- What is required:
Exactly as written, please repeat the data that follows, but not the pictures.

- Records shown:
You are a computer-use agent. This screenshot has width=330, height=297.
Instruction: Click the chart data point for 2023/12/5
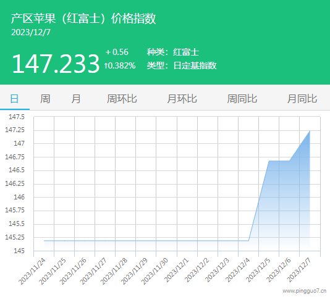(269, 161)
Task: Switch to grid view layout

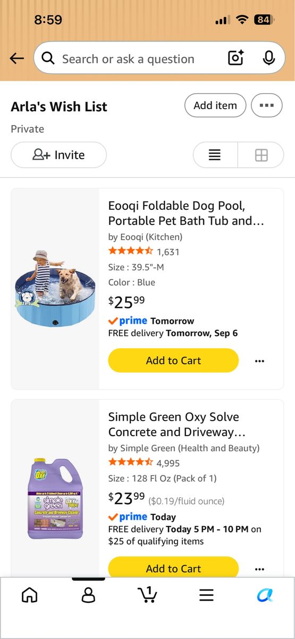Action: coord(261,155)
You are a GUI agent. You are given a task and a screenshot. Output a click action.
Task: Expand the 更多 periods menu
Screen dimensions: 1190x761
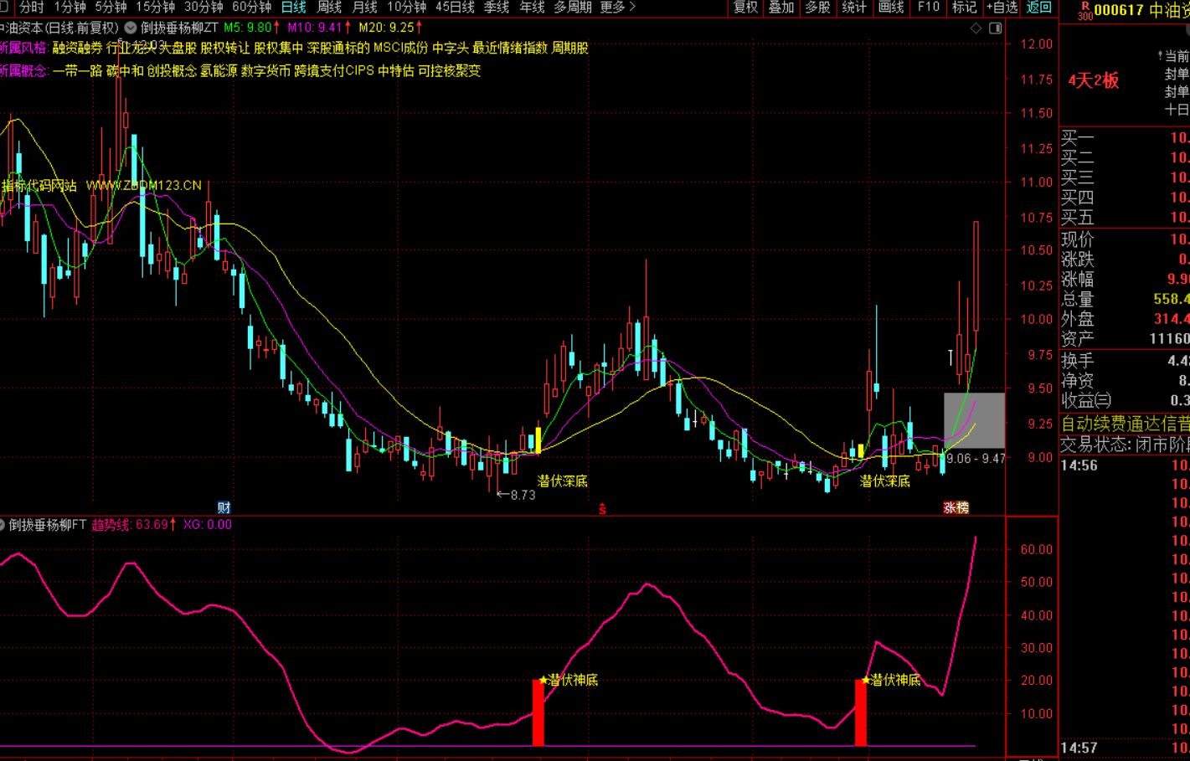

- Result for this task:
You are a computer-use agent. This screenshot has width=330, height=297.
Instruction: Click the chart data point for 2023/12/5
(269, 161)
Task: Switch to grid view layout

Action: coord(261,155)
You are a GUI agent. You are given a task and a screenshot. Output a click action.
Task: Expand the 更多 periods menu
Screen dimensions: 1190x761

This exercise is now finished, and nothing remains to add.